━━━━━ Data shown ━━━━━

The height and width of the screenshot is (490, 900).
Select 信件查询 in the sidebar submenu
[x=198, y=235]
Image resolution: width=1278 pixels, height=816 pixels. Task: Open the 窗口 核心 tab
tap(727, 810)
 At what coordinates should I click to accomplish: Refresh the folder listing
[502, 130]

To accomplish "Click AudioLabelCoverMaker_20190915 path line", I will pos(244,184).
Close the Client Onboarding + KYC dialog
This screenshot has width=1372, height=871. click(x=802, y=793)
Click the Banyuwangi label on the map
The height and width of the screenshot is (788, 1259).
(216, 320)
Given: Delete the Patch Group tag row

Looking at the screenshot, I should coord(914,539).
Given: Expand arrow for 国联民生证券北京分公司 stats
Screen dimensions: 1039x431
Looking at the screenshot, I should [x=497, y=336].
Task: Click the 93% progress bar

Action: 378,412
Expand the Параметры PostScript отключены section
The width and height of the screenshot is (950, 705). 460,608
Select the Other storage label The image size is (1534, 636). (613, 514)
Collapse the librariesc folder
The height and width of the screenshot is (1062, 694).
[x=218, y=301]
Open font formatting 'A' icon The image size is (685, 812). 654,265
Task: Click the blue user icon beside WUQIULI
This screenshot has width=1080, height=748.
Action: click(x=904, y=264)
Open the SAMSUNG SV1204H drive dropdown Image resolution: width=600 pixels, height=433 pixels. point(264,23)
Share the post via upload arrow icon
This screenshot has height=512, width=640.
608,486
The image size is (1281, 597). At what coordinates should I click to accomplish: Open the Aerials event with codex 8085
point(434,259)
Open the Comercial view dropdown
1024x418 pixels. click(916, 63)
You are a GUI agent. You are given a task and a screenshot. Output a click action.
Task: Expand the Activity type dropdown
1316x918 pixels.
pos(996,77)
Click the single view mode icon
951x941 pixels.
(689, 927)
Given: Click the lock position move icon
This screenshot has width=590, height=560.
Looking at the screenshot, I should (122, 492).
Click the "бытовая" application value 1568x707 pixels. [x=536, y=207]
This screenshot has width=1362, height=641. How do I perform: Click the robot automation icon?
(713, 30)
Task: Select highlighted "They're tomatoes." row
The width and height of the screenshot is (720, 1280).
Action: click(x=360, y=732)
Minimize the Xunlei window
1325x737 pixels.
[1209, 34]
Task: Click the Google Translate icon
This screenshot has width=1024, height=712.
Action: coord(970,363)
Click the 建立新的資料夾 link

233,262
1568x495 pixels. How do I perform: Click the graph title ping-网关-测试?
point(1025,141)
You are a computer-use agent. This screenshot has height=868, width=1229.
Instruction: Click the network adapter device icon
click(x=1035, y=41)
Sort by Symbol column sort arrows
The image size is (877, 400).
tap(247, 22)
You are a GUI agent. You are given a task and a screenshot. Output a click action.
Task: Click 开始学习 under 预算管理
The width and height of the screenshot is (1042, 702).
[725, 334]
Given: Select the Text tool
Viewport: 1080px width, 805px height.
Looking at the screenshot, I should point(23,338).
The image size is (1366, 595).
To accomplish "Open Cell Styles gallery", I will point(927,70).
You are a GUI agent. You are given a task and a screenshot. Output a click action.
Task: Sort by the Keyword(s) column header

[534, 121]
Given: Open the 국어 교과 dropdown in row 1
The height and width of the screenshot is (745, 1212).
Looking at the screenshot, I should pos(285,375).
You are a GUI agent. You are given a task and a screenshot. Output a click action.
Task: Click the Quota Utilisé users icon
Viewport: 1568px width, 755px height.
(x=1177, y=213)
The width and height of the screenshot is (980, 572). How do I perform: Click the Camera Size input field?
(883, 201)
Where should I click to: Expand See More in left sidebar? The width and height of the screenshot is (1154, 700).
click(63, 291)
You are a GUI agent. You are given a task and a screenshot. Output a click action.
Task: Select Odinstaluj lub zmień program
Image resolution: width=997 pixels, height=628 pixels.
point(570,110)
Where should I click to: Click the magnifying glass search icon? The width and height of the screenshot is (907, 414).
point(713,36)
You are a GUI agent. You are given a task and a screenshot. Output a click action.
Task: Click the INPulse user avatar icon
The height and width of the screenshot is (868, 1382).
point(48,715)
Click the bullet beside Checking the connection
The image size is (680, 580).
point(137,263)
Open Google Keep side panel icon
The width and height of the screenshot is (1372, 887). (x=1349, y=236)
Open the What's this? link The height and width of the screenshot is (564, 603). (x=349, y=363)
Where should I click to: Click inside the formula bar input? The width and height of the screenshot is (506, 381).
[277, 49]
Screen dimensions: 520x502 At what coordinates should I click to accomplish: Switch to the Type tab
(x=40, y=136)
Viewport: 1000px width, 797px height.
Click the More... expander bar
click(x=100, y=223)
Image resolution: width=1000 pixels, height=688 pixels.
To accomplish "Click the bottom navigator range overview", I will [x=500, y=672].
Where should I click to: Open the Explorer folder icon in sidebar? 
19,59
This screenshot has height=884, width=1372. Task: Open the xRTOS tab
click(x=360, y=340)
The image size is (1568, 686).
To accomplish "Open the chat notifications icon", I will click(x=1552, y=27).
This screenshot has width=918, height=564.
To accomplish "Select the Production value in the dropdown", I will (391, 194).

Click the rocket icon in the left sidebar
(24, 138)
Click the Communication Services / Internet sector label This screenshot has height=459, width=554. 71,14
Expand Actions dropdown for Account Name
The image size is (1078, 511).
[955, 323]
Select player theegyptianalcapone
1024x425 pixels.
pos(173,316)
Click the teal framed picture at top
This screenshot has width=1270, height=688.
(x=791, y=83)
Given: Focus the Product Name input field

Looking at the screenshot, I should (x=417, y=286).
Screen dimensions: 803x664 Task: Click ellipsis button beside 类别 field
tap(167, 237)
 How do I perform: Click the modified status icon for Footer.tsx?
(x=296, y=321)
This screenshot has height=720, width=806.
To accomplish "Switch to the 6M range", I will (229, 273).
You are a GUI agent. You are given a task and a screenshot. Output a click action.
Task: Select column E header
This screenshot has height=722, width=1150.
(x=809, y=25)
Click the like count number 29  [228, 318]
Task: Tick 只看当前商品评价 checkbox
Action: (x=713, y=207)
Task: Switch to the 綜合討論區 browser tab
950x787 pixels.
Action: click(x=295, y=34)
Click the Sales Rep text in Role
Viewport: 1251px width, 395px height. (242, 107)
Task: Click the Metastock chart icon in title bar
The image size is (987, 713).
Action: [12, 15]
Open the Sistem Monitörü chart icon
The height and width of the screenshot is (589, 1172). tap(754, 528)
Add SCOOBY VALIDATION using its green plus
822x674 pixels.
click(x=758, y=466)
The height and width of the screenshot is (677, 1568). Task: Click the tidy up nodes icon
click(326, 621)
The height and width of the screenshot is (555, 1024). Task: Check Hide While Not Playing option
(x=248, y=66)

━━━━━

**What needs to be done:**
The answer should be a single number: how many lines in the records contain "value".

**Written answer:**
2